Eine Petition spricht sich für und/oder gegen etwas aus. In der Frage der künftigen Finanzierung des gesetzlichen Krankenversicherungssytems ist das zum jetzigen Zeitpunkt nicht möglich, weil sich die Regierungsparteien CDU, CSU und FDP hierzu spinnefeind sind. Werden die sich noch einigen? Und wenn ja, worauf?


Martina Bunge: Was genau bei den Auseinandersetzungen der Koalitionäre herauskommen wird, ist weiter unklar. Fest steht aber, dass Schwarz-Gelb die Solidarität weiter aus dem Gesundheitssystem herausdrängen will - ob nun durch die Kopfpauschale, die Festsetzung der Arbeitgeberbeiträge, Wahltarife, Praxisgebühren oder Selbstbeteiligungen.
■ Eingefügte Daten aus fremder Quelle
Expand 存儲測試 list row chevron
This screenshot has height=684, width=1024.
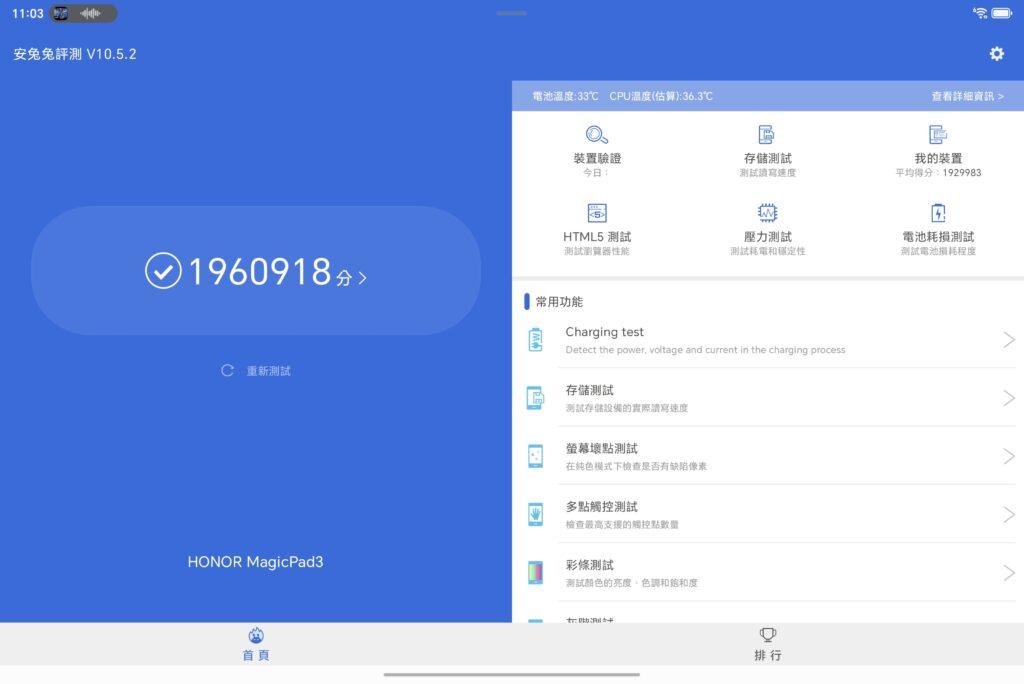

Alles läuft bei Union und FDP darauf hinaus, die Kranken viel mehr selbst für ihre Krankheit zahlen zu lassen und damit letztlich für einkommensschwächere Personen die Gesundheitsversorgung massiv zu erschweren.

DIE LINKE vertritt mit der solidarischen Bürgerinnen- und Bürgerversicherung ein Konzept, das seit Jahren von unzähligen Experten und Verbänden unterstützt wird. Wieso hat es noch keine Regierung umgesetzt?

Martina Bunge: Rot-Grün wollte ja sogar in diese Richtung, wurde aber von Schwarz-Gelb im Bundesrat ausgebremst. Der Grund ist offensichtlich. Das Konzept der solidarischen Bürgerinnen und Bürgerversicherung löst das Einnahmeproblem. Sie löst es aber durch die Solidarität aller. Solidarität passt nicht zu dem Dogma von Leistung und Eigenverantwortung der Koalition. Kranke und Arme sind in diesem Bild selbst schuld an ihrer Lage, die gesellschaftliche Realität wird dabei vollkommen ausgeblendet. Das ist eine Politik für Leute, die es in diesem Ellbogensystem geschafft haben.